Uma tragédia no sertão: por que o jumento mobiliza, enfim, a sociedade
Depois de séculos de trabalho forçado nas lavouras do agreste, um alerta: o perigo de extinção é real e iminente

Na canção Apologia ao Jumento, um pequeno clássico popular, Luiz Gonzaga lembrou: “É verdade, meu senhor / essa história do sertão / padre Vieira falou / que o jumento é nosso irmão”. Expressão da glória do equídeo no agreste nordestino, os versos de Gonzagão mostram como a besta de carga trazida da África pelos portugueses, de papel decisivo no ciclo econômico do Brasil Colônia, virou um dos símbolos da nossa cultura regional. Frequentemente associado à teimosia, o bicho “empaca” não por burrice, mas por sentir perigo ou exaustão, como animal perspicaz e atento à realidade. A resistência ao calor e às duras condições geográficas, porém, não lhe renderam aposentadoria tranquila.
O perigo de extinção é real e iminente. Em 1999, havia cerca de 1,37 milhão de jumentos no Brasil. Em 2025, o número caiu para aproximadamente 78 000. Direto ao ponto: existem apenas seis animais para cada 100 que existiam há três décadas. “Por trás da matança está uma estatal chinesa, que usa a pele do animal para produzir colágeno, matéria-prima do ejiao, produto da medicina chinesa que promete o sonhado rejuvenescimento sem cirurgia e também maior potência sexual”, diz Adroaldo José Zanella, professor da Faculdade de Medicina Veterinária e Zootecnia da Universidade de São Paulo (USP). Os chineses, por óbvio, rechaçam a acusação.
O alerta reverberou como um zurro no descampado. A ausência de uma legislação específica e robusta para a proteção dos jegues no Brasil tem sido motivo de preocupação de cientistas, ativistas e organizações de defesa da fauna. Há projetos de lei em tramitação no Congresso para protegê-los. Um deles, de autoria do deputado Ricardo Izar (Republicanos-SP), busca declarar o Equus asinus como patrimônio nacional e proibir seu abate em todo o território.

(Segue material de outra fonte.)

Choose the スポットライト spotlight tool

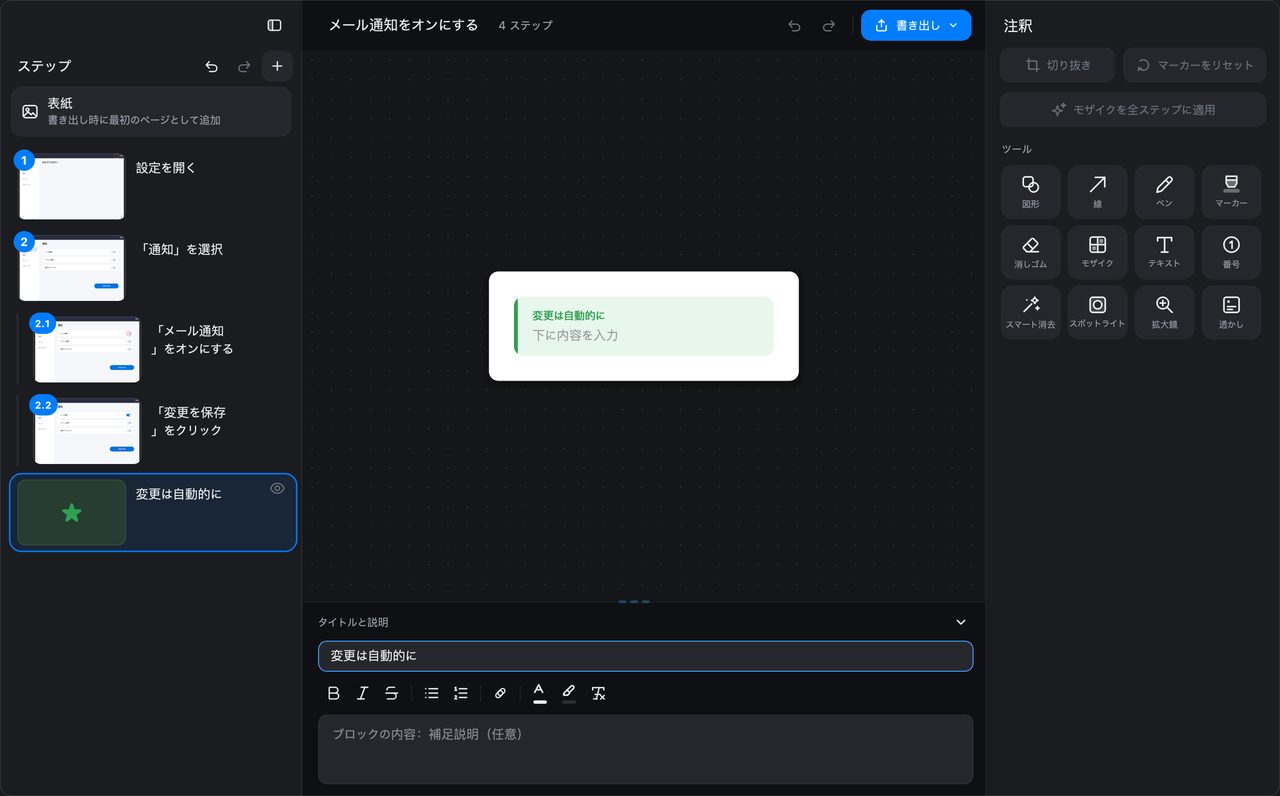click(1097, 313)
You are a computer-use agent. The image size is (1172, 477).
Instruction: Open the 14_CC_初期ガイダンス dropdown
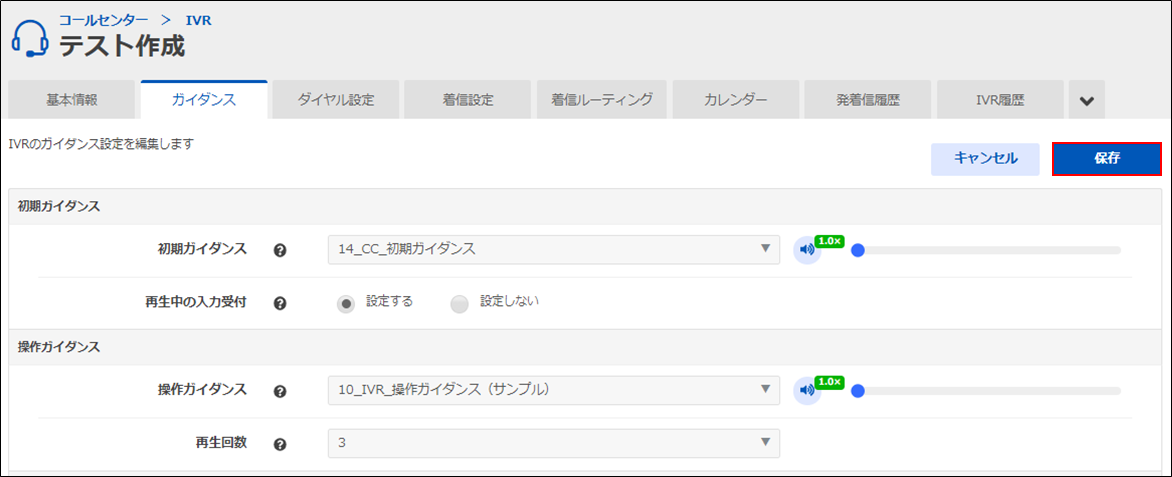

É impositivo tirar a legislação do atoleiro em que está parada porque há caos na criação e abate dos asnos, tratados com displicência e arrogância. Chora-se pelos ursos panda, mas não pelo jerico. Há quem ria da preocupação com o bicho, por considerá-la desnecessária, mas é postura besta. “Não existem criadouros, mas depósitos de animais, sem qualquer condição de higiene e saúde”, diz Pierre Escodro, professor da Universidade Federal de Alagoas e pesquisador do Conselho Nacional de Desenvolvimento Científico e Tecnológico (CNPq). É questão de aritmética básica. A gestação leva doze meses. Depois são necessários mais três anos até que o animal chegue à idade de ser abatido. Como a criação implica investimento a longo prazo, prevalece a preferência pelo abate extrativista cruel e mais lucrativo.

A diminuição da população de jumentos no Brasil é um tema complexo, que envolve questões de conservação, legislação e, claro, preservação de um patrimônio cultural brasileiríssimo. A mobilização de diversos setores da sociedade é crucial para buscar soluções sustentáveis e garantir o futuro da emblemática espécie. Nas últimas semanas, o tema viralizou nas redes sociais, com um vídeo-protesto do artista plástico David Ferreira, conhecido por transformar o próprio corpo em suporte para a arte. Ele cobriu o rosto e o torso com desenhos de jegue e de pessoas com placas em riste pelo fim da mortandade sem controle. Mais de 1 milhão de pessoas viram a grita.
O tema atravessou fronteiras nos últimos dias. Na África, há uma moção assinada por mais de cinquenta países pela proibição do abate. Em Portugal, o bicho passou a ser valorizado pelos benefícios que pode trazer. O leite da fêmea é usado para fazer cremes e substituir a amamentação materna. Com tudo isso, se continuar na mesma toada, o extermínio dos jumentos brasileiros pode até atrapalhar o acordo do Mercosul com a União Europeia. O tratado inclui compromissos explícitos com o bem-estar animal. “Também abala a imagem do agronegócio brasileiro para o mundo”, diz o professor Zanella. “É um risco que o Brasil não deveria assumir.” Afinal, como lembrou o Rei do Baião, o animal é “nosso irmão”.